The new project comes after Gore has already spent more than $70 million in Shenzhen in the past decade. It is expected to help the company increase its annual sales by 50 percent.
"Gore Shenzhen is the hub for our Asia-Pacific businesses, and we continue to invest in building what we refer to as a 'cluster' in Shenzhen, which has proved to be a successful model to co-locate business units, functions and other support infrastructure in a common location," said Terri Kelly, Gore president and CEO.
By taking advantage of propriety technologies that incorporate the versatile polymer polytetrafluoroethylene, Gore has devised numerous products that can be used in electronic signal transmissions, fabric laminates, medical implants, as well as in membranes, filtration, sealants and fiber technologies for industries.
The Shenzhen plant is Gore's first fabrics manufacturing plant in Asia. It also makes high-frequency coaxial cables and protective, automotive and packaging vents.
"We know this is a very exciting growth region for the company, so the investments that we will be making for the next several years will be there for the long term," she said. "This is very important to sustain the growth we've already enjoyed in the Asia-Pacific region."
The company, headquartered in Newark, New Jersey, had about $3 billion in sales in 2011. In the past five years, the compound growth rate for the sales figure has been about 10 percent.
"We have made great progress in the development of the Shenzhen cluster," she said.
Gore's continued investment in Shenzhen comes as a contrast to the decreasing amount of foreign direct investment that has been going into China. Such investment declined for a sixth month in a row in April amid the world's economic troubles.
In April, the value of foreign direct investment into China decreased by 0.74 percent year-on-year, hitting $8.4 billion, the Ministry of Commerce said.
The first four months of the year saw investment from the US, one of chief sources of foreign direct investment into China, edge up by 1.9 percent year-on-year, after it had declined by 26 percent in 2011, according to the ministry.

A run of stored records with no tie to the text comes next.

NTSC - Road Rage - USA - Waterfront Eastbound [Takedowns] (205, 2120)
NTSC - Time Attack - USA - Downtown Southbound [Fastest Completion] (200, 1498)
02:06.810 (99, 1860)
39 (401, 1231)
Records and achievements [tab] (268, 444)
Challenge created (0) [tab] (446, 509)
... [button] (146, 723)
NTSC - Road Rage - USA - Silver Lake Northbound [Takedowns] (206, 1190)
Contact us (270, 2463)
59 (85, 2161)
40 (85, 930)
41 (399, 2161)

Even so, many US business people and commerce officials believe that China is still an attractive destination for US investments.
Myron Brilliant, senior vice-president of US Chamber of Commerce's international division, said previously that China's large economy and its population of 1.3 billion do much to attract US investment to China.
"US investment in China is changing slowly," he said. "There is a desire among US investors to manufacture and produce here and sell to the domestic market."
Timothy Ziegler, a founding partner and president of China operations for Millrace Enterprises LLC, said: "I believe the current slowdown in investments by US firms in China is more about the aversion to risk many US companies are displaying as a result of the global economic conditions for the last four years, and less about their lack of need or desire to invest here."
Millrace is a US-based marketing, sales, and distribution company specializing in helping small to medium-sized US companies enter the Chinese market.
"Many of our clients quickly realize they need to invest in China if they want to succeed here," he said. "And we encourage the investment once the customer need is solidified."